ECSE420 Assignment 1 Solution

Parallel Computing
Submission instructions: Students are to work in groups of two on the assignment.
Each group should submit a pdf file that contains the following information: students’ names, students’ IDs, instructions on how to run each file and the associated question solved. Students are also expected to submit a .zip file containing their source code. This code must compile and run without error. Sample codes are provided for Questions 1&3; students just need to modify these sample codes. The code must be well formatted, commented, and follow the Google Java Style Guide. For more information, see the ECSE420AssignmentSubmissionInstructions.pdf in the Assignment section on myCourses.
Questions
1.1. Modify the following method in the sample code to Implement a matrix multiplication sequentially:
public static double[][] sequentialMultiplyMatrix(double[][] a, double[][] b) Explain how you validate the method produces the correct results.

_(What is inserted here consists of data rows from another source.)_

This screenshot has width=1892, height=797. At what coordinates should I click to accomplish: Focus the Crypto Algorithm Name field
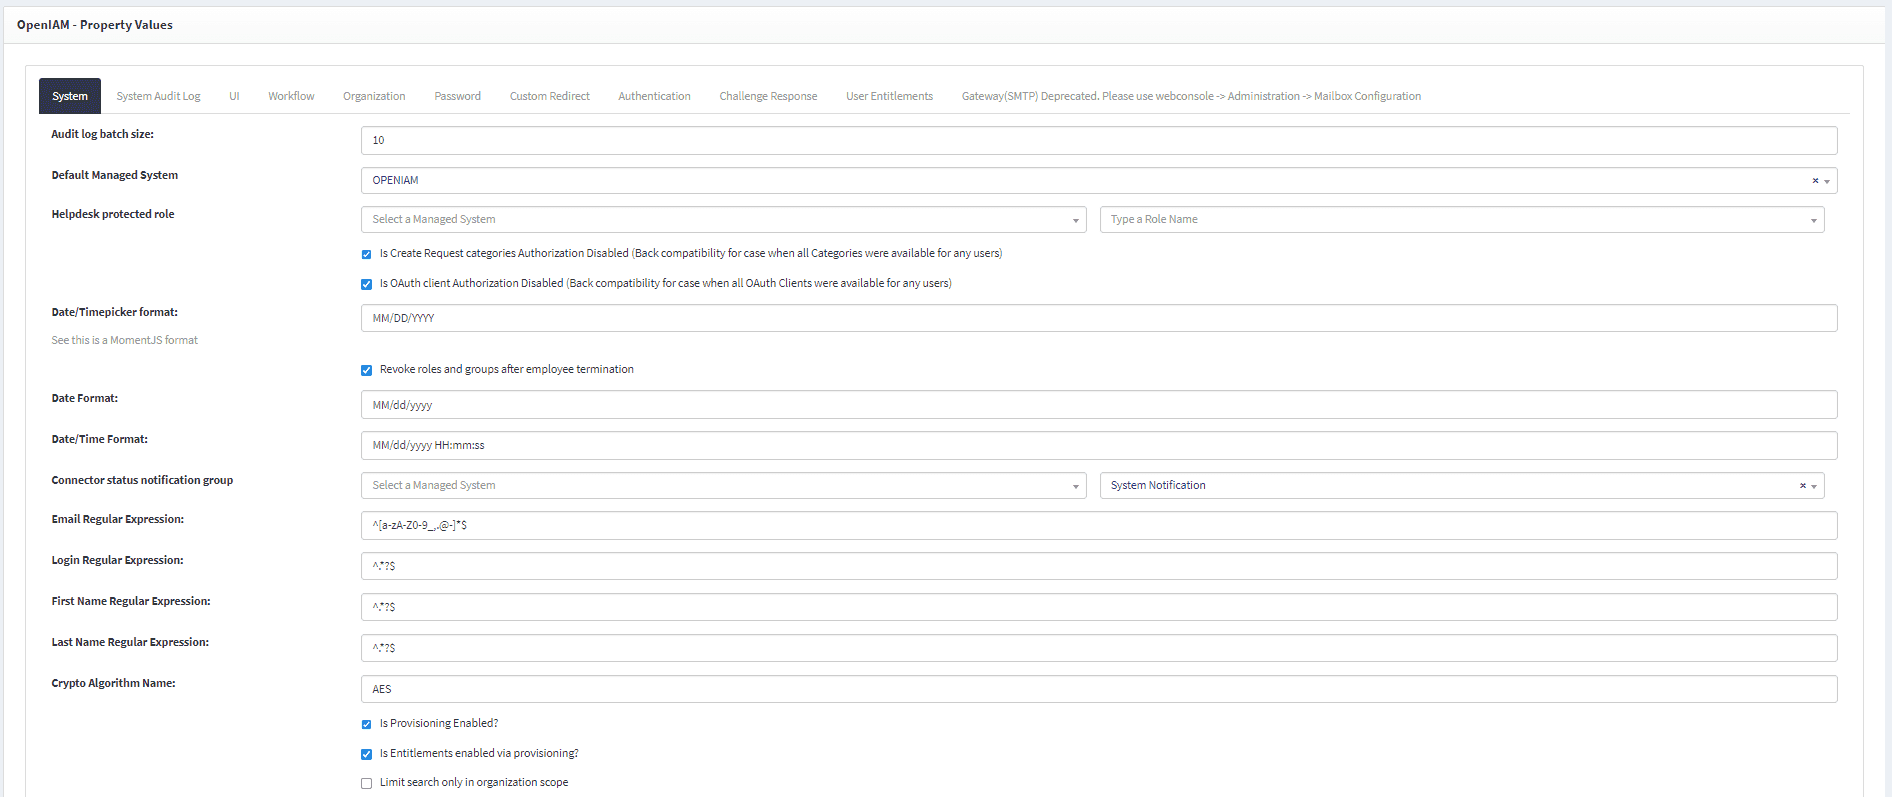click(x=1098, y=689)
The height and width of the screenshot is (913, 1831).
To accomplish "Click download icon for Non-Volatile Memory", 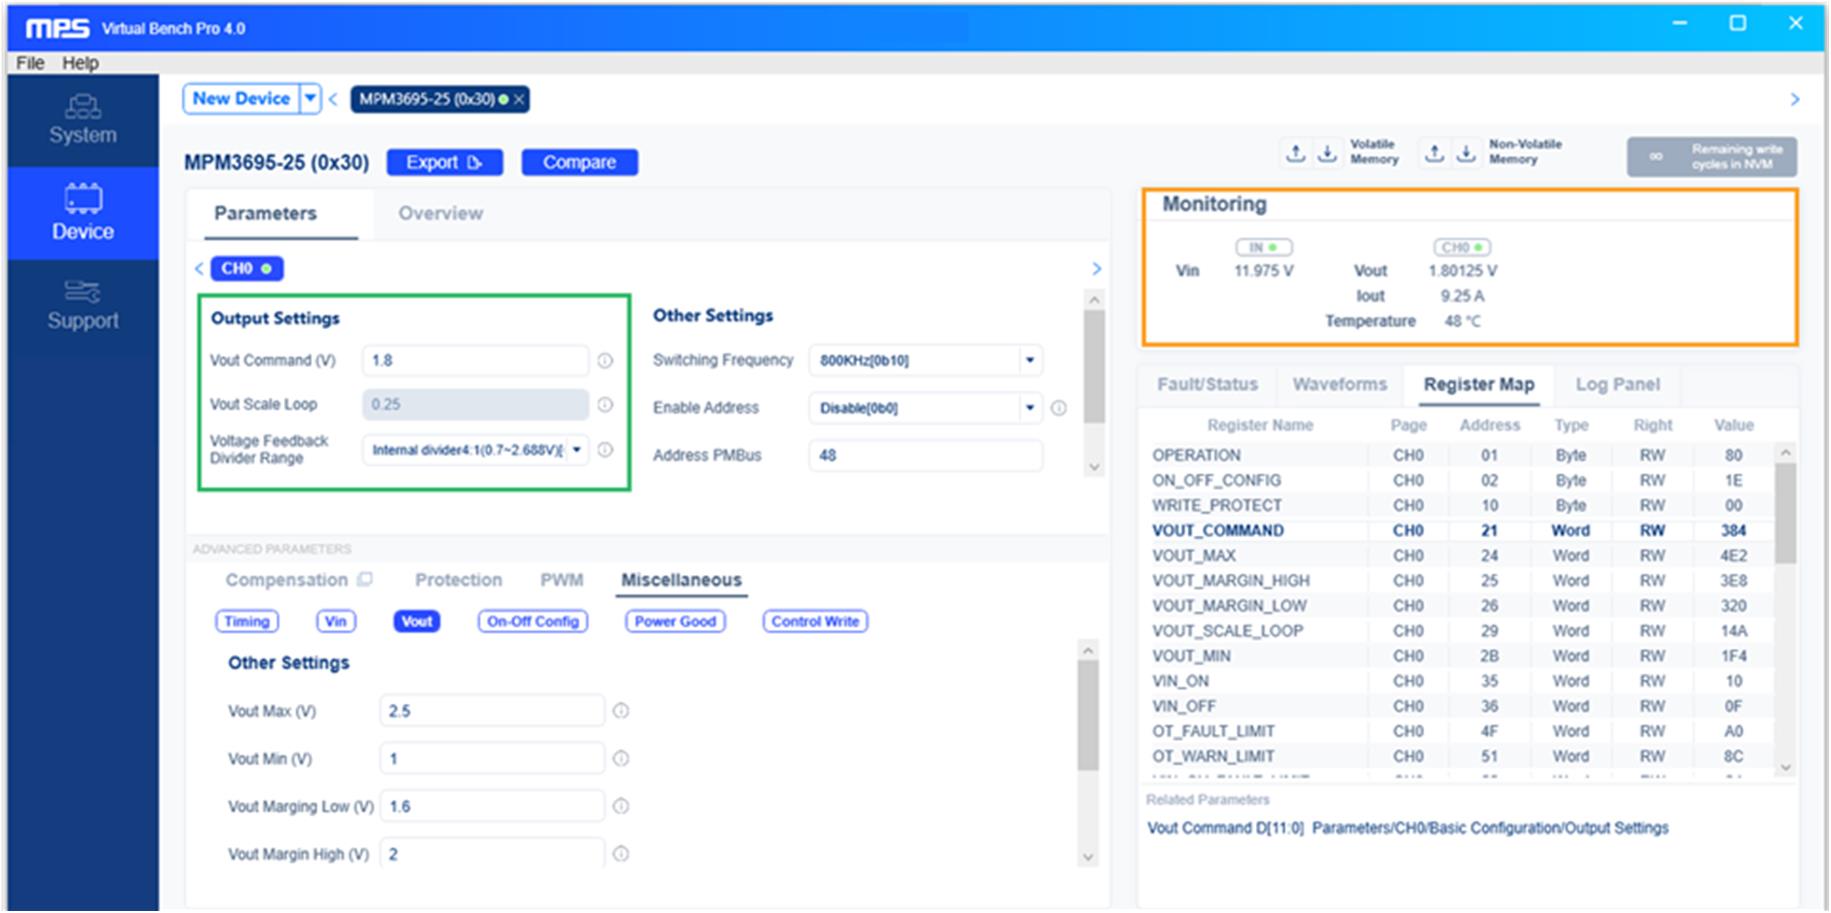I will pos(1466,153).
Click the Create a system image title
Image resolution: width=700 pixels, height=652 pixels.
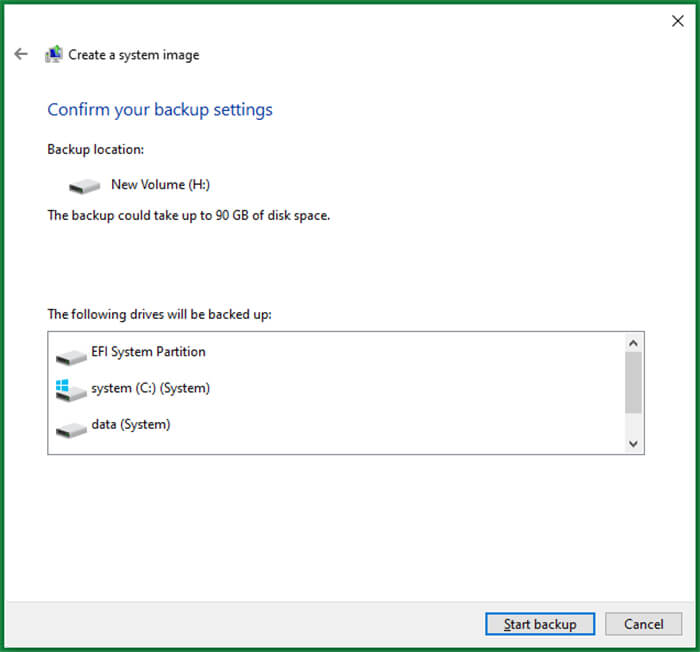pyautogui.click(x=133, y=55)
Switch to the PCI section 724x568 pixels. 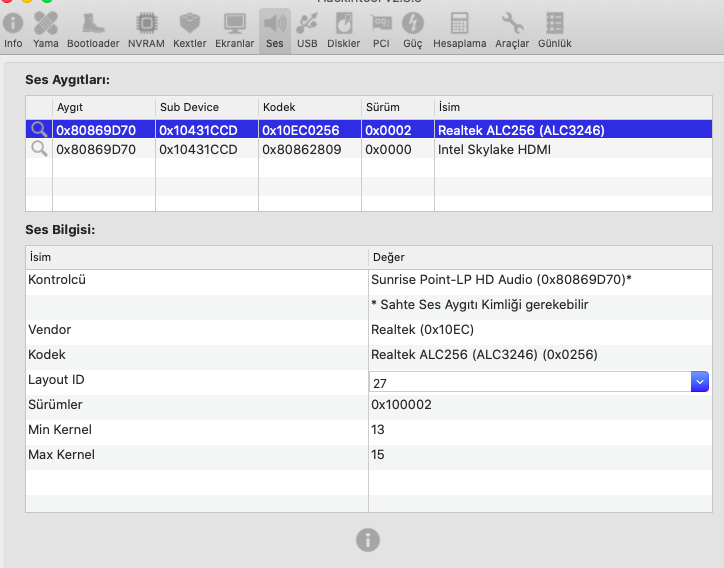(x=381, y=28)
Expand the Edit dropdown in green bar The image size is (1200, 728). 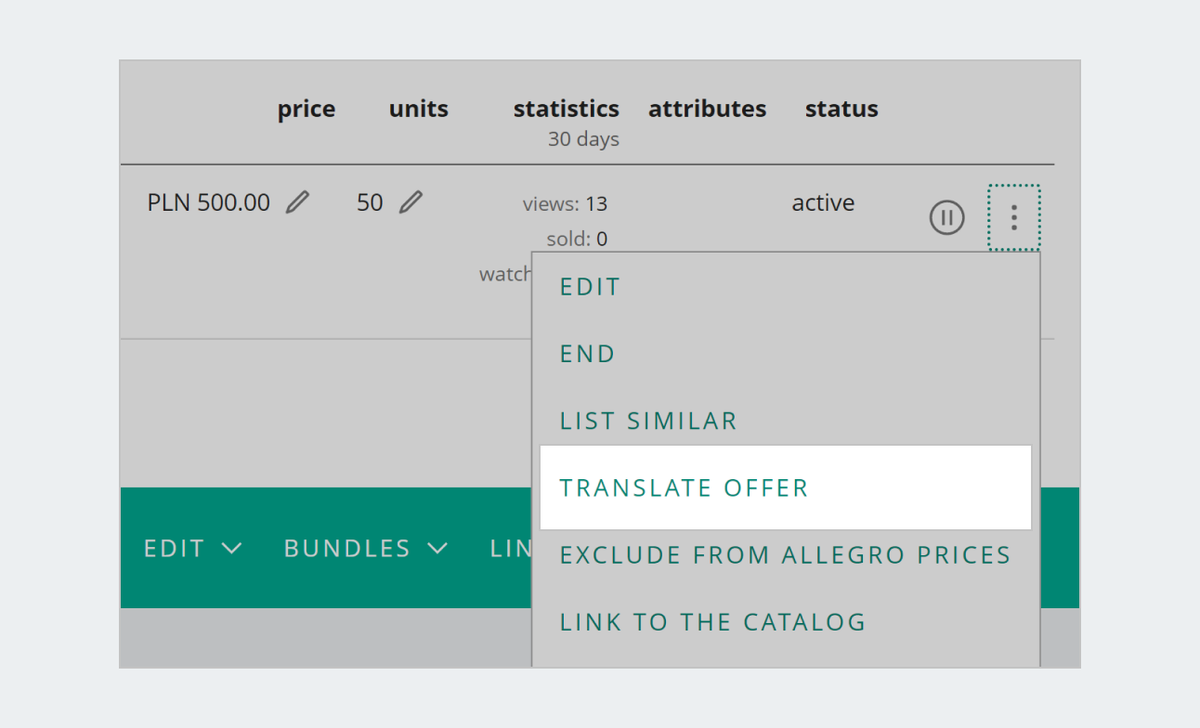point(193,549)
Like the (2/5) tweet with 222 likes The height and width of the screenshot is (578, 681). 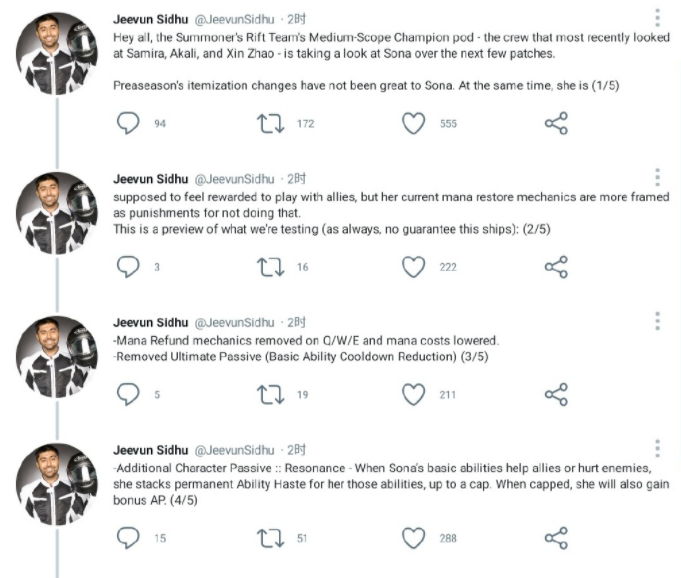[414, 267]
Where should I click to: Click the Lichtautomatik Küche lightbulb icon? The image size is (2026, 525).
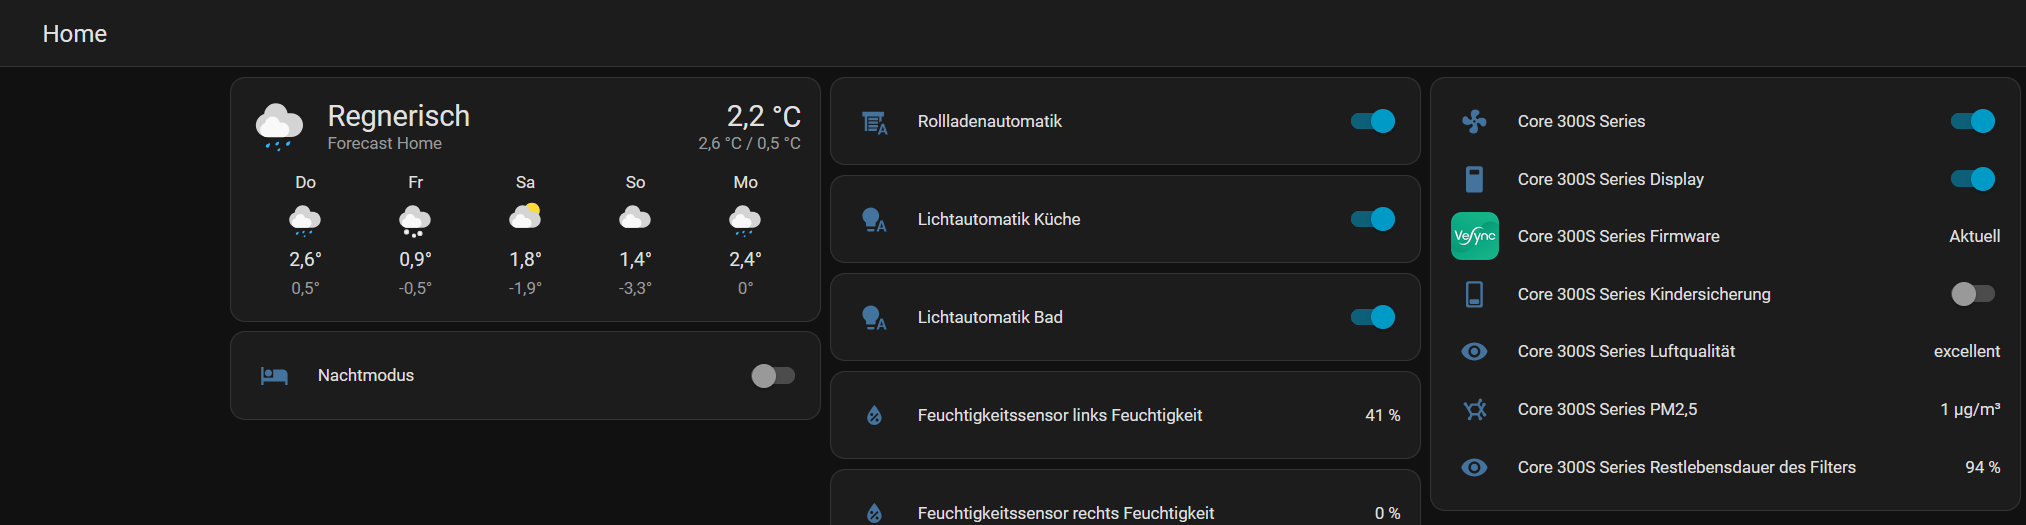874,220
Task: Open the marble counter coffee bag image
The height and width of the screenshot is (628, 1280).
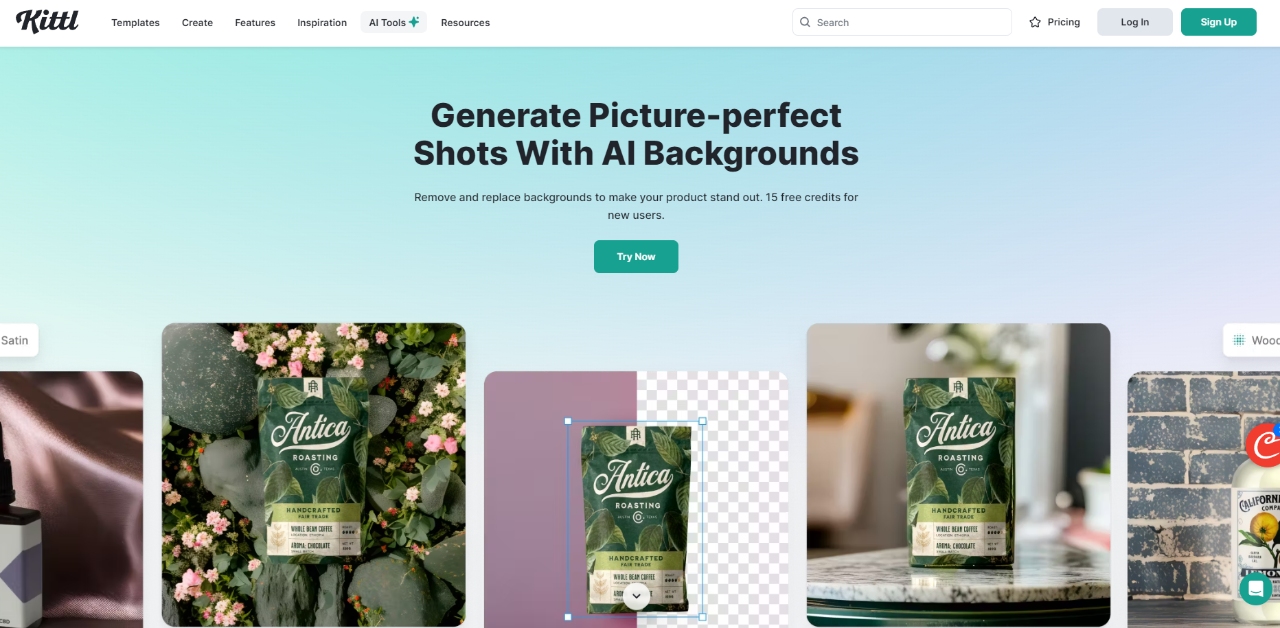Action: [958, 474]
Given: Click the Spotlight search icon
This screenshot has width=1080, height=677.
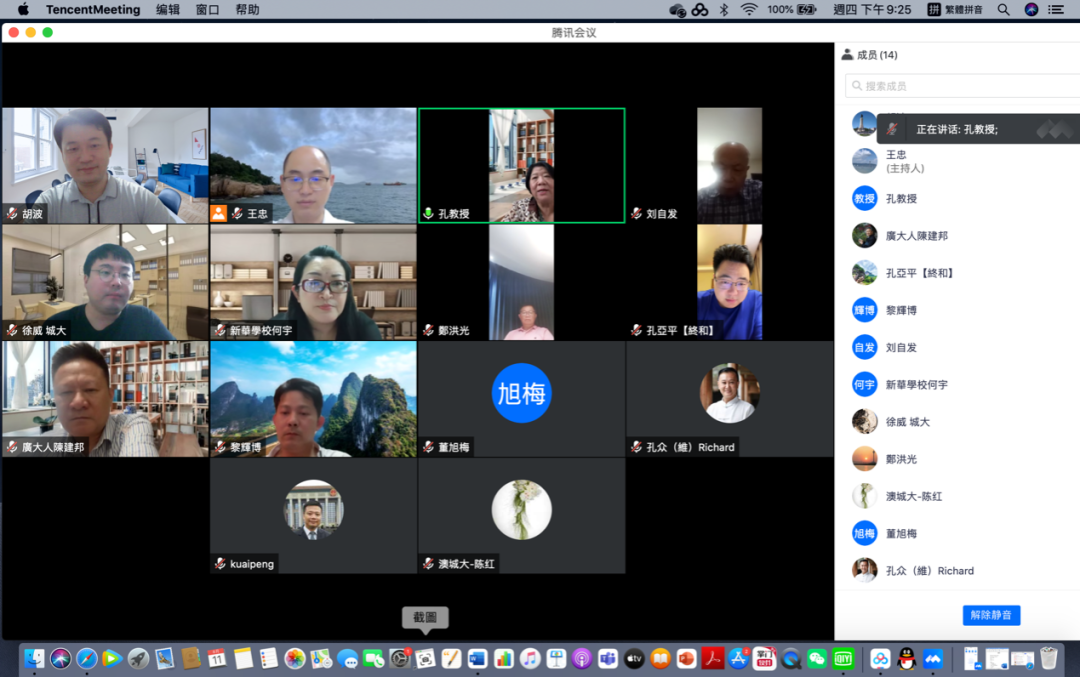Looking at the screenshot, I should click(1003, 9).
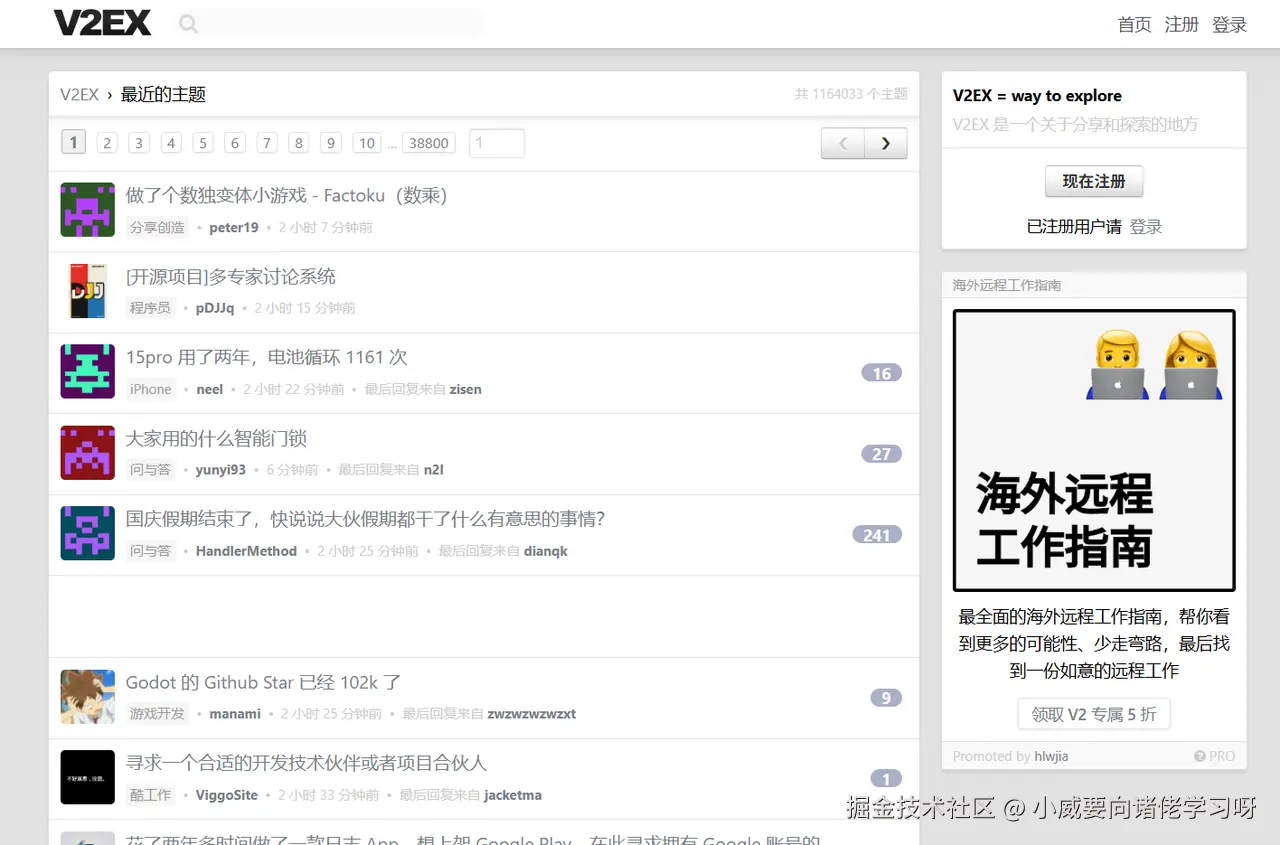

1.2. Modify the following method in the sample code to Implement a matrix multiplication in parallel: public static double[][] parallelMultiplyMatrix(double[][] a, double[][] b)
Explain the parallel tasks defined in your code and how their results are combined to produce the correct results. Explain how you validate the method works correctly.
1.3. Add a method to the source code that measures the execution time for both sequential and parallel matrix multiplication.
1.4. Vary the number of threads being used by the parallel method for matrix sizes of 2000 by 2000 and plot the execution time as a function of the number of threads.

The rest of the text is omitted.